There were 963 new HIV diagnoses in Australia in 2017. While this is the lowest number of diagnoses since 2010, we still need to focus our efforts on making sure this downward trend continues.
We also need to ensure that people living with HIV, their families, carers and friends get the understanding, advocacy and support that they need.
While HIV is today considered a chronic, but manageable condition, and people with HIV can lead long and healthy lives, with a similar life expectancy to a person who does not have HIV, we must remember that an estimated 27,600 people in Australia live with HIV.
This year’s World AIDS Day theme - Everybody Counts - carries an important message that acknowledges while overall rates in HIV transmissions in Australia are decreasing, we are still seeing increases in certain population groups.
The number of new HIV transmissions in Aboriginal and Torres Strait Islander, overseas born gay and bisexual men and heterosexual populations have all increased over the past five years according to The Kirby Institute.

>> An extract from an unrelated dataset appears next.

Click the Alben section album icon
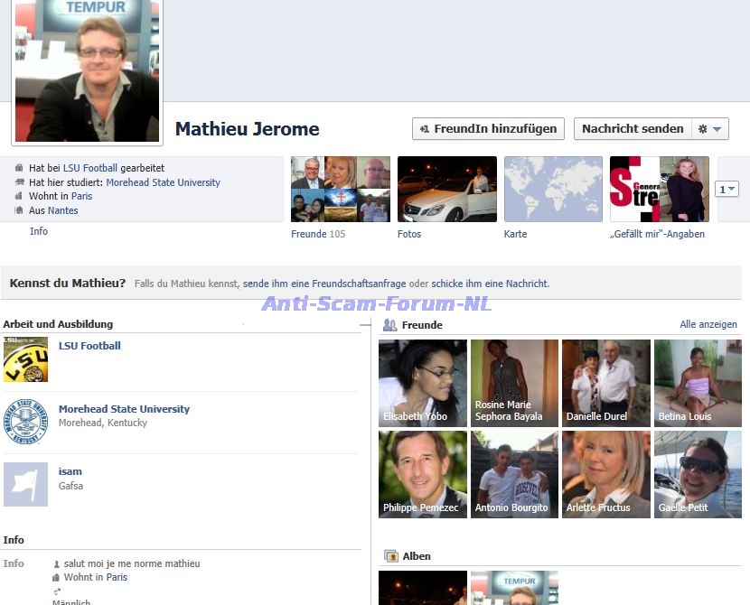750x605 pixels. click(x=390, y=556)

While the introduction of PrEP shows great progress in preventative approaches to sexual health and the overall decline is good news, we still have a lots of work to do make sure transmissions continue to decrease and that we don’t leave anyone behind.

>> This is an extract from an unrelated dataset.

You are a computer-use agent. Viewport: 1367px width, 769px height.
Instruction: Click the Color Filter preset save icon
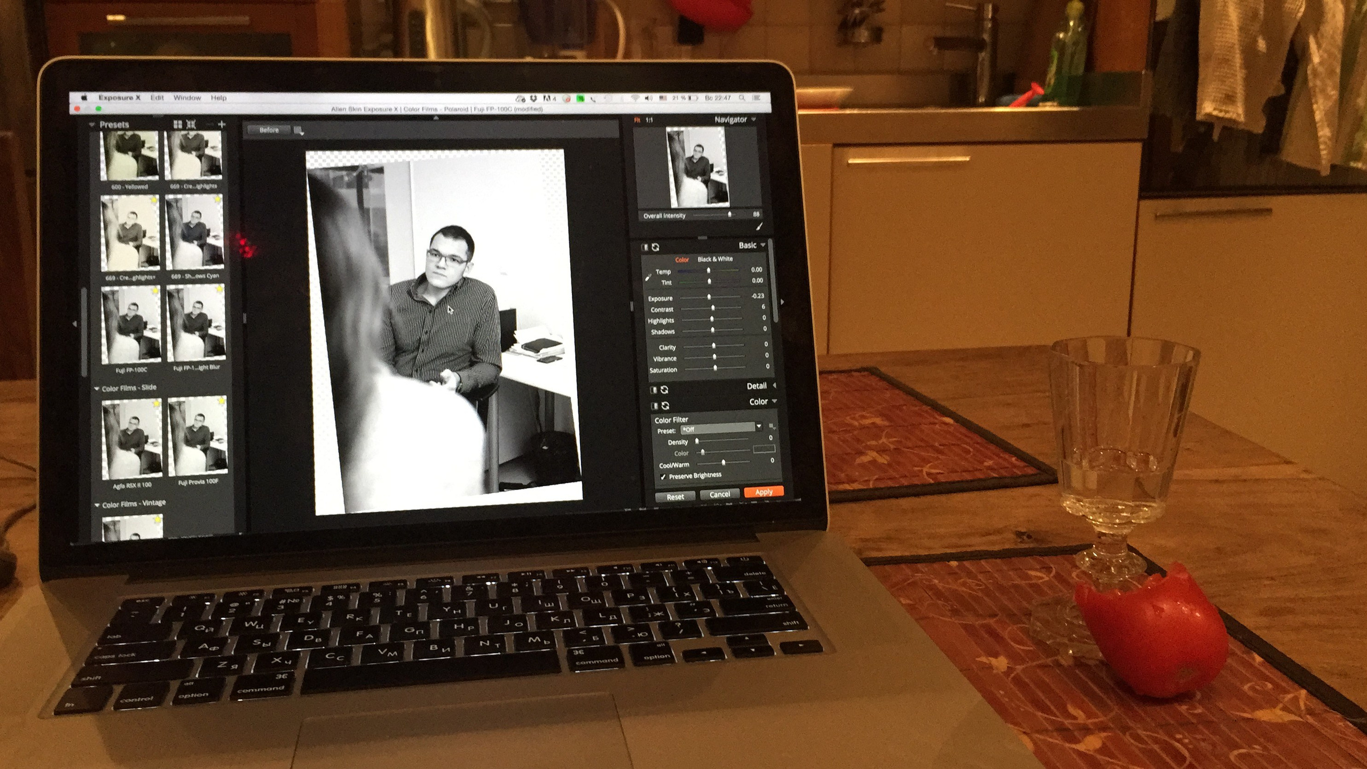(x=772, y=426)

We will need to remain at the forefront of prevention approaches as the most at-risk populations shift and the importance of keeping the broader community aware of the best practices to keep themselves safe of HIV and STI transmission.
Established in 1983, five years before the first World AIDS Day, the AIDS Action Council continues to work to reduce stigma and discrimination that people living with HIV and at-risk communities face.
The AIDS Garden of Reflection is a living tribute to those lost to AIDS and in support of those living with HIV. Designed as a place of contemplation, the garden provides an opportunity for families, friends and supporters to honour those lost to HIV and AIDS, heal, reflect and develop hope.
I would like to acknowledge those who have supported the design, development and funding of the Garden – including the Council’s Patron Mr John Mackay – for their contribution to this wonderful, peaceful and contemplative space.